Hans-Georg Maaßen, Präsident des Bundesamtes für Verfassungsschutz (BfV), spricht auf einem Symposium.  (picture alliance / dpa / Kay Nietfeld)
Hans-Georg Maaßen, Präsident des Bundesamtes für Verfassungsschutz (BfV) gerät immer weiter unter Druck. (picture alliance / dpa / Kay Nietfeld)

Die SPD bekräftigt ihre Forderung nach einer Entlassung von Verfassungsschutz-Präsident Maaßen.

Dieser sei nicht irgendein Beamter, sondern Chef der wichtigsten Sicherheitsbehörde, sagte die rheinland-pfälzische Ministerpräsidentin und Parteivize Dreyer der "Bild am Sonntag". Kanzlerin Merkel müsse handeln.
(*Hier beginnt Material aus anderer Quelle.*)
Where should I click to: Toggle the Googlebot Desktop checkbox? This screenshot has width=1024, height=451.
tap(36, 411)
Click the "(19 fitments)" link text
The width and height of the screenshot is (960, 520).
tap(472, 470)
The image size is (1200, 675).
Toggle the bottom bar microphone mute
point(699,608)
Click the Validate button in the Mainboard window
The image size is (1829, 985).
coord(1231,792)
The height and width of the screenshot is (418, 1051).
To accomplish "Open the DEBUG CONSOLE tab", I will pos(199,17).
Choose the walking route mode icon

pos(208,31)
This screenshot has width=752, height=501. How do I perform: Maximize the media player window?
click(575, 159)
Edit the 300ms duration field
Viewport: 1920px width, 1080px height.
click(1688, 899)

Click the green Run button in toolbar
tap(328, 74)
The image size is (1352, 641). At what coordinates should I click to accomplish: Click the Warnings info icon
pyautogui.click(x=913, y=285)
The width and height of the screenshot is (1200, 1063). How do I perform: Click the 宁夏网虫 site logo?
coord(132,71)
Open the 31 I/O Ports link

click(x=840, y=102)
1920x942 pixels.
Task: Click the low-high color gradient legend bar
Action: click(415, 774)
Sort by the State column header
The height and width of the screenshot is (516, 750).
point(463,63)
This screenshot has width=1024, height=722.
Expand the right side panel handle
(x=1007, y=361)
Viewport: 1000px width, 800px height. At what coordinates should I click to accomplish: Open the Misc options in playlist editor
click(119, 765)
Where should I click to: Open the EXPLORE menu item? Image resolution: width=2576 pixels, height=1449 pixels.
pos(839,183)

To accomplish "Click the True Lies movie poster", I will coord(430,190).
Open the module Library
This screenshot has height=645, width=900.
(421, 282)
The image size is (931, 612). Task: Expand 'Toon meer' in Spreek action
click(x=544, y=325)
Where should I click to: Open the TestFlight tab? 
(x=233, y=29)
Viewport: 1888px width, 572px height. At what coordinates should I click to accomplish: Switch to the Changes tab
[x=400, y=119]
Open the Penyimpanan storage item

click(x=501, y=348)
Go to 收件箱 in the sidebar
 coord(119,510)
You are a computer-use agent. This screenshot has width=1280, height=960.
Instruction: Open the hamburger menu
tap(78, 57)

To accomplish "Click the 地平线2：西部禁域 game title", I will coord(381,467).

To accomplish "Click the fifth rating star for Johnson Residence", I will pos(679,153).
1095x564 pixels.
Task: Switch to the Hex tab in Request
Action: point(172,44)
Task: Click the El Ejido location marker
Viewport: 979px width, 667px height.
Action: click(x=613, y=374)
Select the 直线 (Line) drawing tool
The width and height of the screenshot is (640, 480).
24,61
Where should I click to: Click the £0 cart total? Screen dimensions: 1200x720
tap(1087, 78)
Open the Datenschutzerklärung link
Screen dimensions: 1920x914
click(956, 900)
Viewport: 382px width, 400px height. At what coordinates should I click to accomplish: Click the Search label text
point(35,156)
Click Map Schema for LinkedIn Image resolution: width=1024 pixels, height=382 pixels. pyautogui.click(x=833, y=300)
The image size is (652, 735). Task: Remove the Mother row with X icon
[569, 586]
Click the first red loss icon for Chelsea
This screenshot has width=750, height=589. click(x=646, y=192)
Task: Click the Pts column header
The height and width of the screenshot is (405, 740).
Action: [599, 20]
Bereits gestern hatte SPD-Chefin Nahles auf einer Wahlkampfveranstaltung in Hessen erklärt, Maaßen müsse und werde auch sein Amt verlieren. Auch aus der CDU kommt Kritik. Schleswig-Holsteins Bildungsministerin Prien sagte der "Welt am Sonntag", alle Verantwortlichen im Land müssten die liberale Demokratie klar gegen Feinde der Verfassung verteidigen. Maaßen sei diesem Anspruch zuletzt nicht gerecht geworden.

Niedersachsens Wirtschaftsminister Althusmann hält Rücktrittsforderungen indes für überzogen, führte aber aus, Maaßen habe einen ernsten Fehler gemacht. Sollten sich weitere Vorwürfe bestätigen, müsse man den Sachverhalt neu bewerten. Maaßen steht vor allem wegen Aussagen zu den Ausschreitungen in Chemnitz in der Kritik.